FRA-OIS spreads. This is a spread of a forward rate agreement to swap fixed interest payments at some point in the future compared with the overnight index swap rate. Think of it as a measure of the risk or cost for banks to borrow in the future relative to a risk free rate. A forward TED Spread.

FRA-OIS

Source: Bloomberg

Commercial Paper markets began to show signs of strain. This is a lifeblood market that companies use to borrow short term and fund everyday expenses at terms of under a year. Having rates increase and access to funding drop at a crucial time is a clear threat to the ability of the real economy to weather a storm. Given the impact of states shutting down for short periods, companies need to be able to borrow to cover real economic weakness.

CommercialPaper

Source: Bloomberg

On-the-run/Off-the-run Treasury spreads. Benchmark points on the yield curve – those at the 2y, 5y and 10y points for example – are of particular interest to market participants and are generally the most liquid parts of the curve, and have futures contracts tied to them. The US Treasury curve has many bonds of all maturities, including bonds that have similar characteristics to the benchmark points – like a bond maturing a month before or after the current benchmark point. Being so close in terms of maturity and having the same risk free issuer, these bonds normally trade more or less in lockstep. Late last week, they began to move apart. An example below – the green/red column shows a Z-Score of individual bond spreads of similar maturities roughly 10 years out.

OffTheRun

Source: Bloomberg, 3/16/2020

Cross currency swap rates.
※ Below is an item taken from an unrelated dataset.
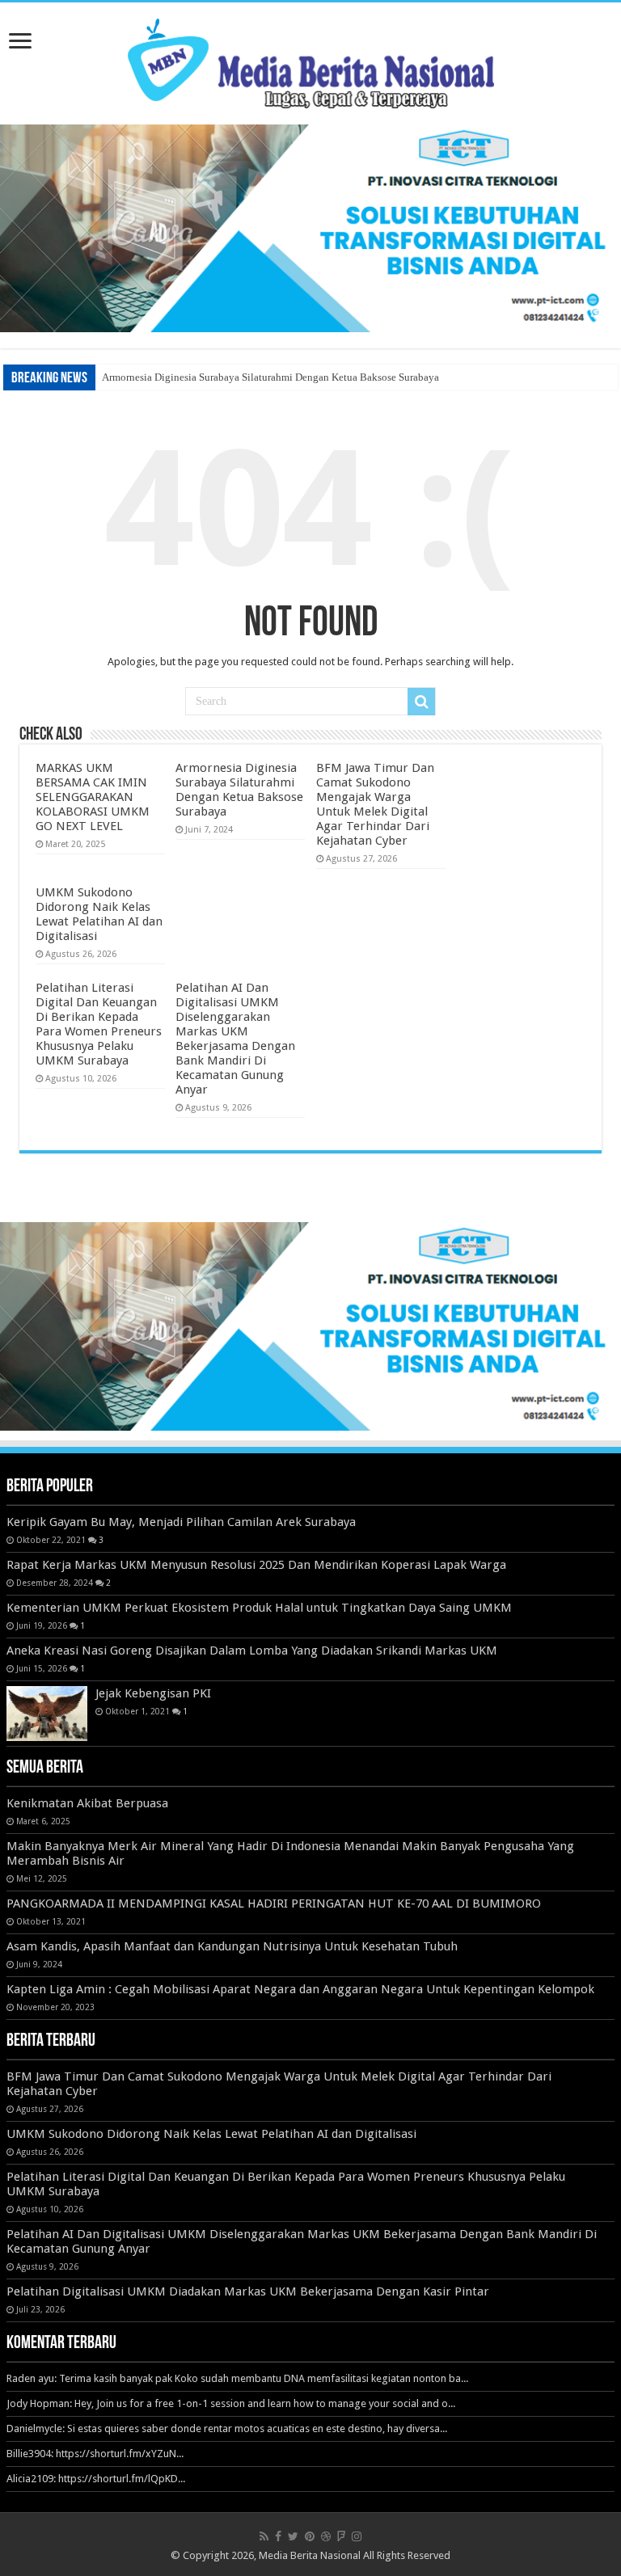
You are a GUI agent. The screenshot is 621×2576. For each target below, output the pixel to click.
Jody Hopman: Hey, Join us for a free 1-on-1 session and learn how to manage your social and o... (230, 2403)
The chart below shows Japanese Yen (JPY) funding costs. Roughly speaking this measures the extra cost over unsecured rates to swap JPY for USD at some future point. A Japanese company may swap JPY for USD today, with a 3m term. The cost of this should normally be the difference in relative unsecured lending rates (Libor etc). In periods of funding stress, a premium appears, which is the basis.

CrossCurrencySwaps

Source: Bloomberg

LIBOR spreads measures the spreads in different maturities of LIBOR rates. These can shift with expectations of upcoming monetary policy action, but generally speaking need to be kept orderly for markets to function well. As the market expected and wanted a cut to zero, rates moved considerably, this arguably called for the Fed to pull forward its planned cut. Below is overnight vs 1 month.

LiborSpreads

Source: Bloomberg

The Fed delivered a second inter-meeting cut on Sunday in response to the coronavirus and to try and alleviate these funding stresses to allow better transmission of monetary policy. The FOMC lowered the federal funds rate by 100bps to a target range of 0 to 0.25 percent, as well as providing forward guidance, noting that they expect “to maintain this target range until it is confident that the economy has weathered recent events and is on track to achieve its maximum employment and price stability goals.”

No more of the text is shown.